Furanose-specific sugar transport: characterization of a bacterial galactofuranose-binding protein

Abstract

The widespread utilization of sugars by microbes is reflected in the diversity and multiplicity of cellular transporters used to acquire these compounds from the environment. The model bacterium Escherichia coli has numerous transporters that allow it to take up hexoses and pentoses, which recognize the more abundant pyranose forms of these sugars. Here we report the biochemical and structural characterization of a transporter protein YtfQ from E. coli that forms part of an uncharacterized ABC transporter system. Remarkably the crystal structure of this protein, solved to 1.2 A using x-ray crystallography, revealed that YtfQ binds a single molecule of galactofuranose in its ligand binding pocket. Selective binding of galactofuranose over galactopyranose was also observed using NMR methods that determined the form of the sugar released from the protein. The pattern of expression of the ytfQRTyjfF operon encoding this transporter mirrors that of the high affinity galactopyranose transporter of E. coli, suggesting that this bacterium has evolved complementary transporters that enable it to use all the available galactose present during carbon limiting conditions.

FIGURE 1.

Characterization of ligand binding to YtfQ. a, ES-MS spectrum of 5 μm YtfQ under denaturing conditions. The molecular mass of the unbound protein (U) is indicated at 33,190 atomic mass units (amu). Possible phosphate adducts, of 98 amu are indicated by asterisks. Inset, Coomassie-stained SDS-PAGE gel containing 2.4 μg of purified YtfQ (lane 1) and molecular weight markers (lane 2). b, ES-MS spectrum of 10 μm YtfQ under native conditions in 50 mm ammonium acetate pH5. The unbound protein (U) is the primary peak at the indicated mass of 33,189 with an additional ligand-bound species (L) at 33,369 amu. Acetate adducts are indicated with hashes. c, galactose binding to 0.19 μm YtfQ in 50 mm Tris-HCl, pH 8, as measured by tryptophan fluorescence spectroscopy.

FIGURE 2.

Crystal structure of YtfQ. a, schematic of the structure of YtfQ colored with rainbow coloring from the N terminus (blue) to the C terminus (yellow). The galactofuranose is shown in a stick representation. The single disulfide bond joining residues Cys-129 and Cys-193 is indicated in dark blue. b, topology diagram of YtfQ. The N-terminal domain is in white and the C-terminal domain in gray. Circles represent α-helices, triangles represent β-strands, and unfilled ovals are 3₁₀ helices. The double line from β6 indicates the position of the disulfide bond. c, structure of galactofuranose modeled into electron density contoured at 1.5 σ.

FIGURE 3.

Stereo image of the binding site of YtfQ containing both α- and β-galactofuranose.

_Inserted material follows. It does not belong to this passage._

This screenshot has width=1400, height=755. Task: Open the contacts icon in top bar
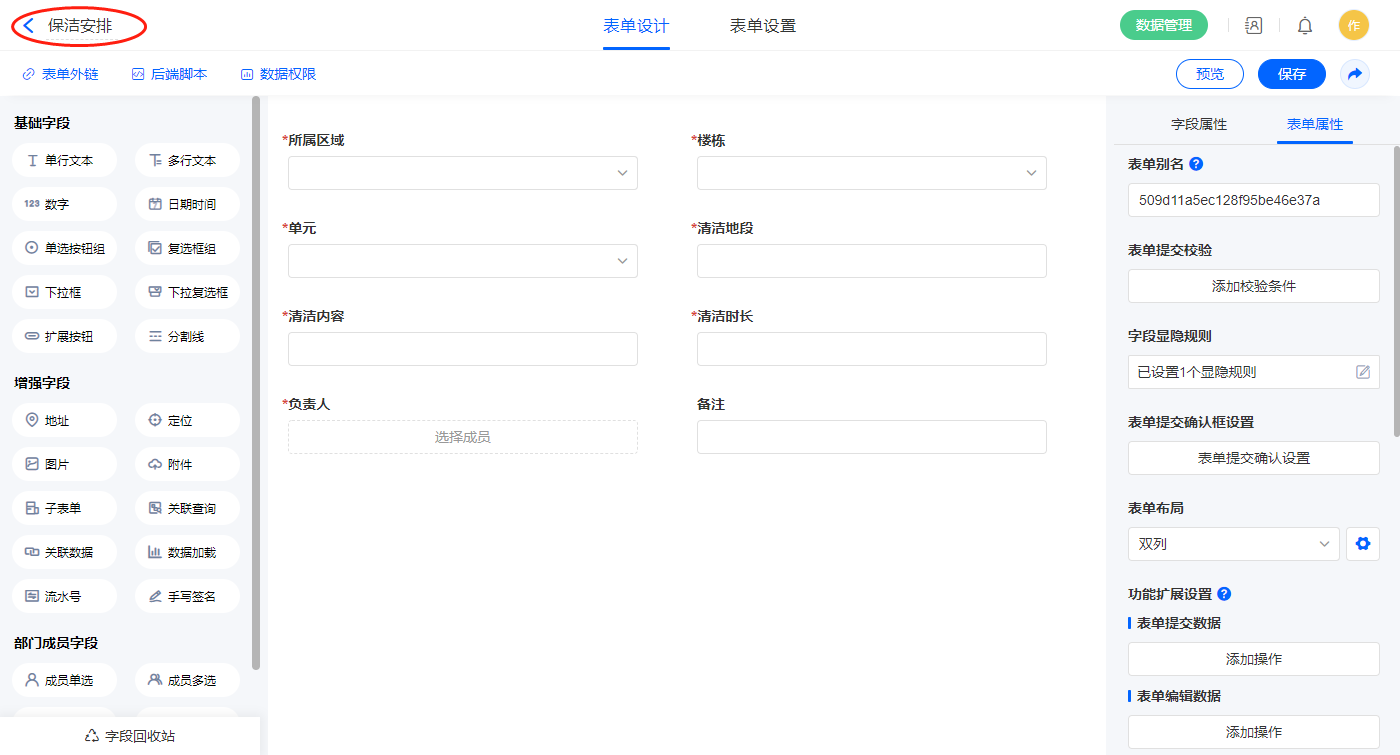pyautogui.click(x=1253, y=26)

The amino acids involved in coordinating the ligand are represented in thin stick format and are labeled, and the ligand is represented in thick stick format. Hydrogen bonds are indicated with dashed lines.

FIGURE 4.

Superposition of the ligand binding sites of YtfQ and RbsB. The amino acid side chains involved in coordinating ribopyranose by RbsB (cyan) or galactofuranose by YtfQ (green) are labeled by their positions in the PDB files 2DRI and 2VK2, respectively. The coordination of galactofuranose also involves a water (red sphere).

FIGURE 5.

Multiple structure-based alignment of the amino acid sequences of E. coli YtfQ, AlsB, RbsB, and Salmonella typhimurium MglB proteins. Triangles indicate residues in contact with ligand in YtfQ (red direct, blue indirect). Blue stars indicate the aromatic residues that form part of the binding pocket. The cysteine residues (Cys-129 & Cys-193) that form the disulfide bond are labeled (green numeral 1).

FIGURE 6.

NMR analysis of ligands present in YtfQ. a, one-dimensional ¹³C projections of three ¹H-¹³C HSQC experiments. The upper panel shows the [¹³C₁]galactose after denaturation of YtfQ by addition of d₆-DMSO. The middle panel shows the projection of the HSQC acquired 4 days later. The lower panel shows the projection of the HSQC acquired of the lyophilized dialysis buffer after re-dissolving in d₆-DMSO. b, volume of the peaks in the corresponding two-dimensional spectra (supplemental Fig. S4). Peak assignments are according to those published previously (30). Peaks at the ¹³C chemical shifts of β-galactofuranose (β-f), α-galactofuranose (α-f), β-galactopyranose (β-p), and α-galactopyranose (α-p) are indicated. The large peak at ∼100.5 ppm arises from folding of the DMSO resonance.